Glymphatic System: this is the waste clearing system of the brain. It functions primarily during sleep and clears out harmful toxins and metabolic waste including proteins like beta-amyloid which are associated with neurodegenerative diseases. (3)

Immunity: During sleep, the production of certain cytokines increases. Cytokines are proteins that play a vital role in the immune system, helping to fight off infections and inflammation. Adequate sleep also promotes the production and effectiveness of T-cells, which are white blood cells essential for immune response. (4)

Chronic sleep deprivation can lead to a weakened immune system, making the body more susceptible to infections.

Weight Management: Sleep influences the hormones that regulate appetite, ghrelin - which makes you hungry and leptin which signals you're full. Lack of sleep can mess with these levels, leading to increased hunger and appetite, and an increased appetite for snacking. (5)

Metabolism and insulin levels are also impacted by sleep. Insufficient sleep can lead to a decrease in insulin sensitivity - which in turn, can lead to an increase in appetite.

How to Overcome Sleep Procrastination

How to Overcome Sleep Procrastination

It's thought that how well we sleep is directly linked to how well we can detach from our day.

Which is a catch-22 situation.

If we don't have time to detach from our day, we need time to do that. Which in turn delays sleep, meaning we get less of it. That lack of sleep has a negative impact on the following day, and we end up repeating the cycle.

So what can we do to help ourselves?

Getting into a healthy nighttime routine is good practice and can help reduce the impulse to stay up late.

Set a sleep alarm. In the same way we set an alarm to wake ourselves up. We can set an alarm to remind ourselves to go to bed. If you have an iPhone, look in the Health app where you can set a wind down schedule. It can also help reduce distractions before bedtime by muting chat and app notifications and showing you as unavailable.
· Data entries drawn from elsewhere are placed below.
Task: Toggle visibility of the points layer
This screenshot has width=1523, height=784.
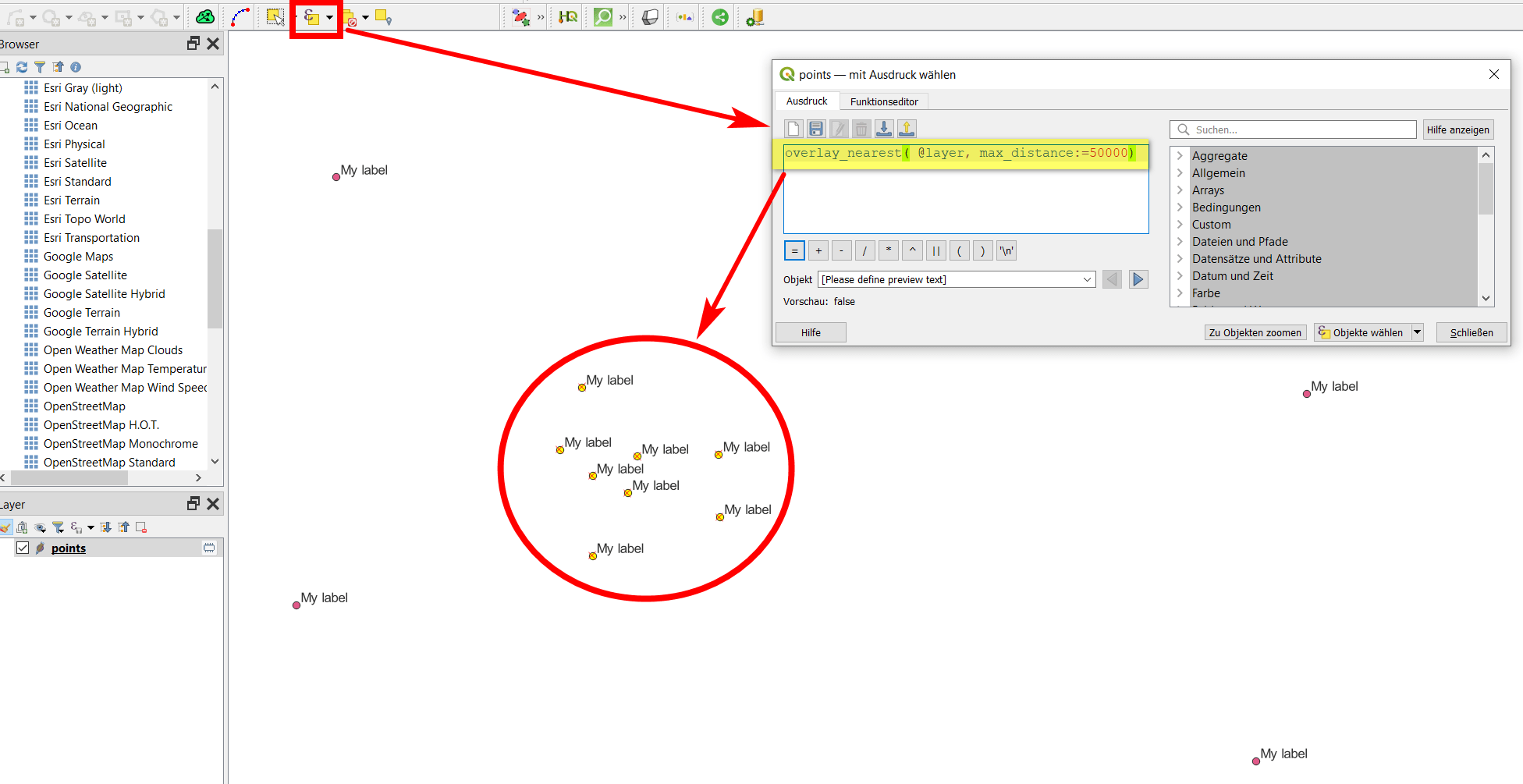Action: click(23, 548)
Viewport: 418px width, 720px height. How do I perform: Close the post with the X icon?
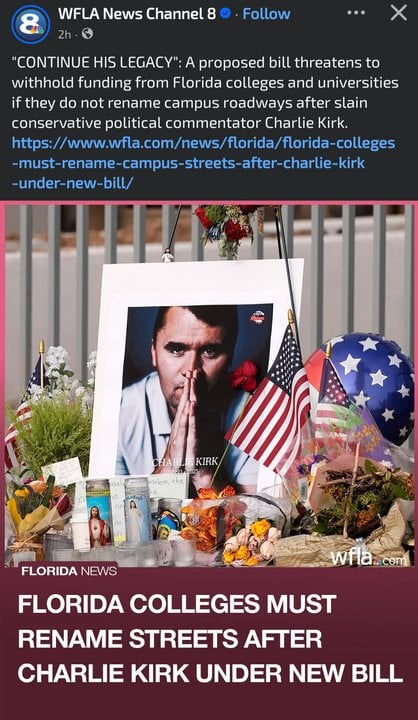tap(398, 13)
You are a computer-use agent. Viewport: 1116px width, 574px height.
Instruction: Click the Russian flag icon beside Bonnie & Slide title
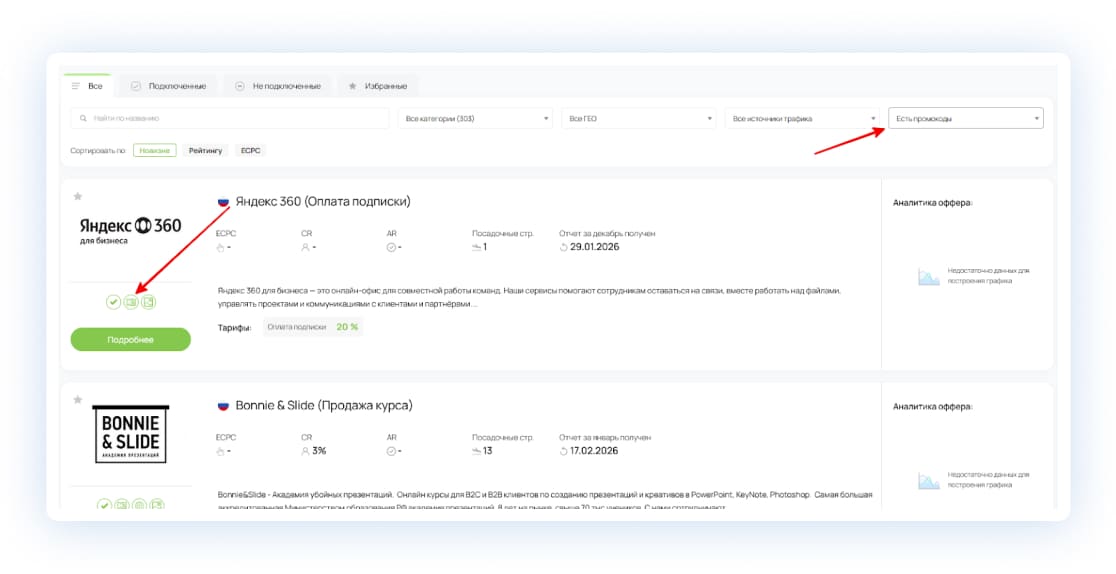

Don't associate bed and bedtime with sleeping. It might sound counterintuitive, but sometimes taking the pressure off yourself helps. Rather than only thinking of your bedroom as somewhere you go to sleep, think of it as somewhere you unwind.

A change of scenery can be a reset. So, if your go-to location for those last precious hours is the sofa in front of the tv. Swap the sofa for your bedroom and start a wind down routine. Read a book, listen to some music, take up ASMR or EFT tapping. Create new rituals that will help you reach a state of sleepiness.
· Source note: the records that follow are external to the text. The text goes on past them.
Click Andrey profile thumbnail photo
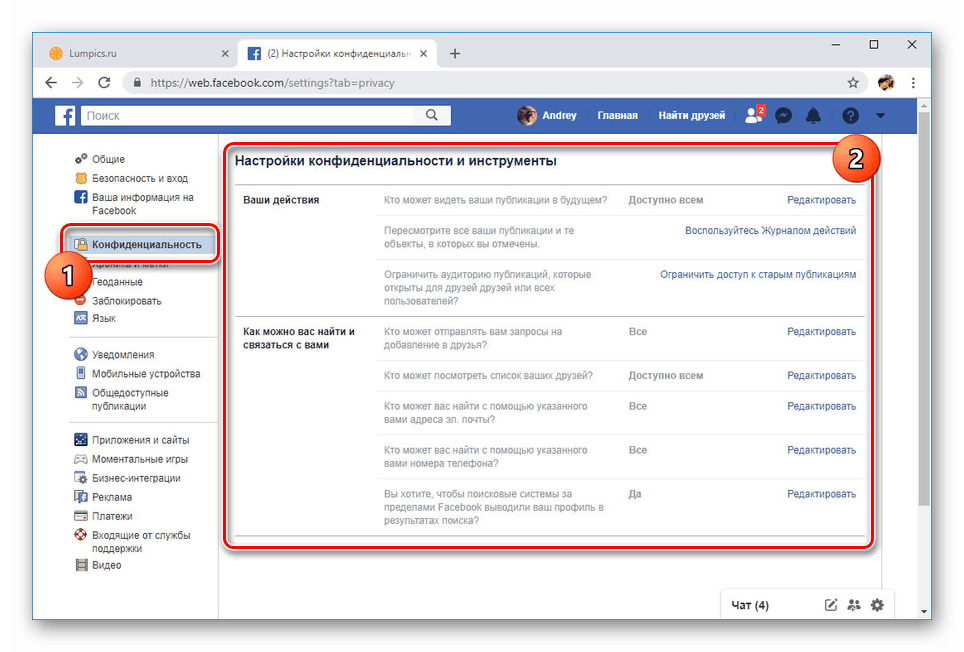point(525,115)
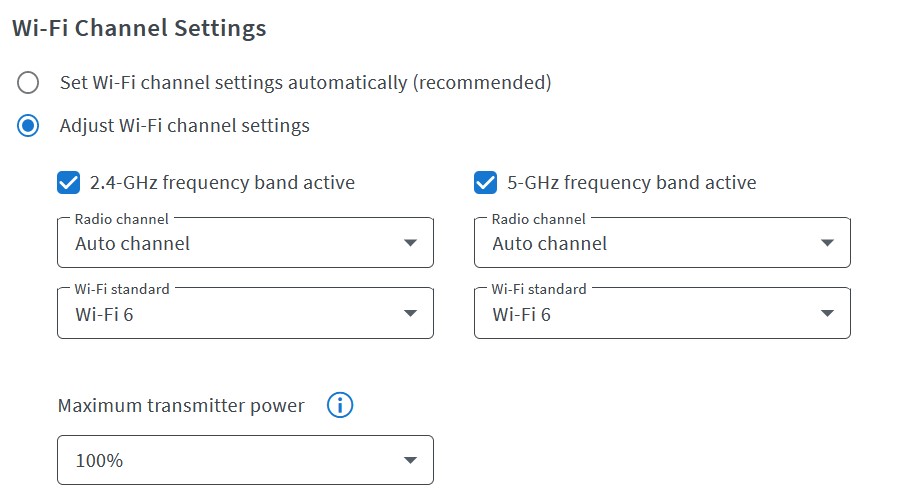The width and height of the screenshot is (916, 500).
Task: Click the "Adjust Wi-Fi channel settings" label text
Action: [184, 125]
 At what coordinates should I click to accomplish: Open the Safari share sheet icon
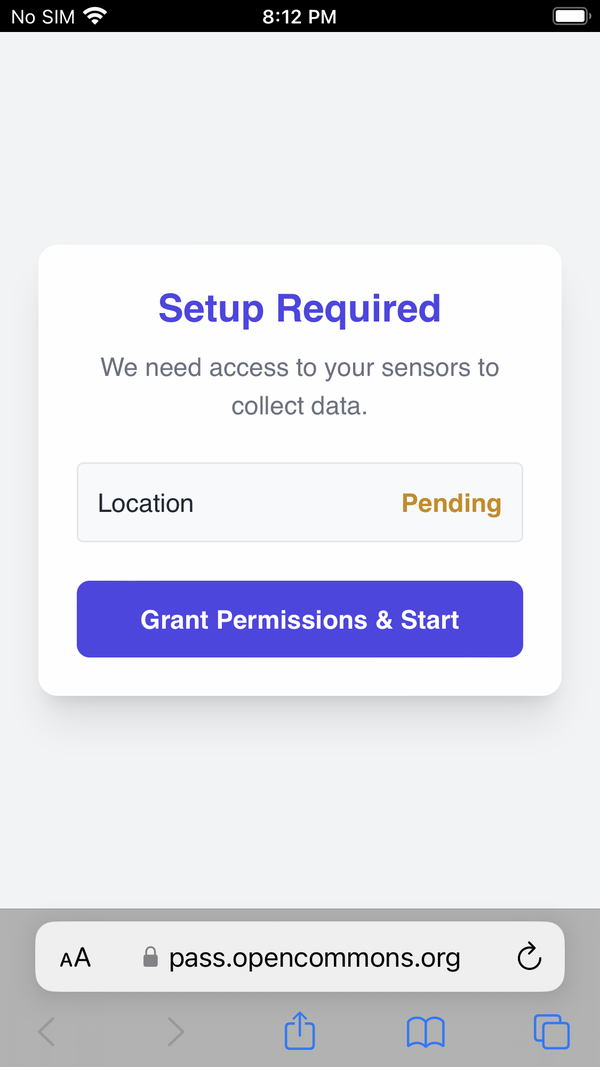pyautogui.click(x=300, y=1031)
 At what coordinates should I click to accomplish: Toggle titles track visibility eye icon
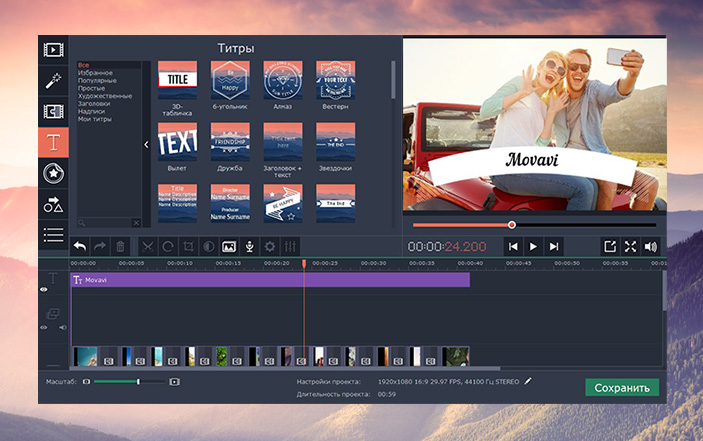click(44, 289)
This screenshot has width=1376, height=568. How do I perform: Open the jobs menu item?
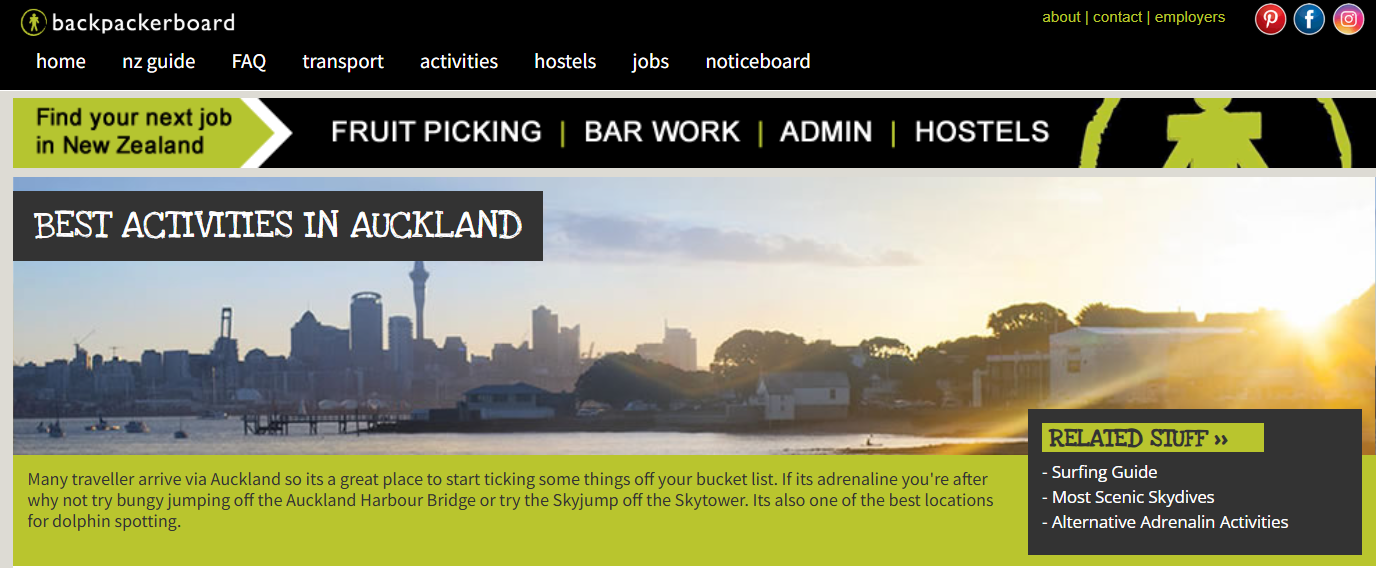click(x=651, y=62)
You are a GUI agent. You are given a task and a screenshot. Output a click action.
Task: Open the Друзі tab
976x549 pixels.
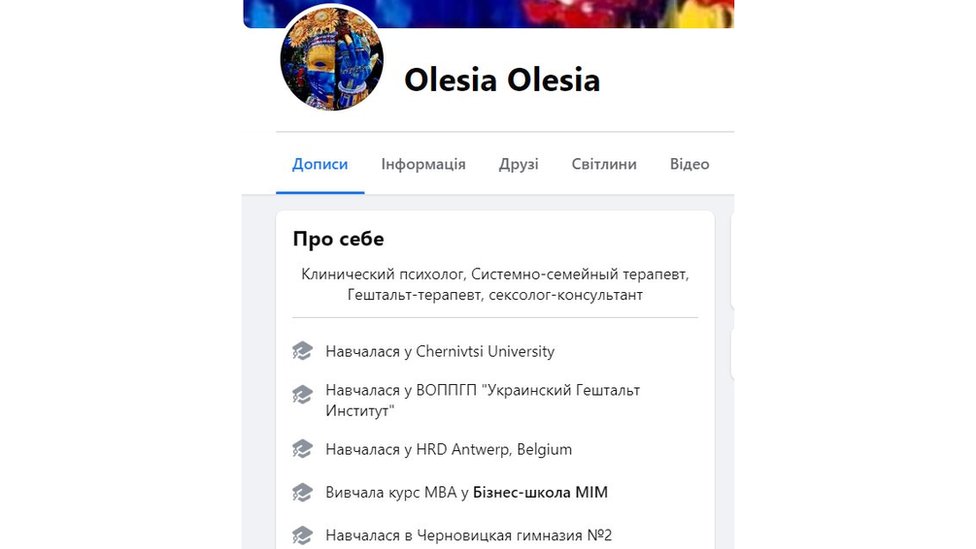(x=518, y=164)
Keep a consistent sleep schedule. Continue your weekday sleep schedule into the weekend. By going to bed and waking up at the same time every day, you reinforce your body's circadian rhythm which can lead to improved sleep quality and reduced sleep latency.

Maintaining this regularity helps your body anticipate sleep. It also fosters behavioral discipline, which can make it easier to resist staying up late for non-essential activities.
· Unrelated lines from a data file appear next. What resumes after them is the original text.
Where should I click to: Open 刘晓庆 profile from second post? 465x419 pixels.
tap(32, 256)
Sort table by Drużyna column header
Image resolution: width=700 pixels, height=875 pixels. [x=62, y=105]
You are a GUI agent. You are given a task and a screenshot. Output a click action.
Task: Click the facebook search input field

Create your own shutting down ceremony.

Post-COVID, flexible working has made it harder to switch off. With many of us working from home, the transition from worktime to me-time has become blurred. Before we had the physical switch off when we left the office. Followed by the mental switch-off on the commute home. Now there's a temptation to just 'nip back on' to sort something out.

Our brains are tethered to our work life, even out of hours.

If you're working at home, create your own shutting down ceremony to mark the end of your working day. Start by making a list of any outstanding tasks. Close all windows in your browser. Switch everything off and tidy your desk. If you can, go for a walk around the block. A stand-in commute of sorts. Even better, engage in some exercise. Not only does it put distance between you and your day, but it can also help de-stress and leave you with a different type of energy as you enter the evening.

Creating these behaviors can help reinforce positive behavioral patterns that just might break the cycle of sleep procrastination.

Because prioritizing sleep is essential.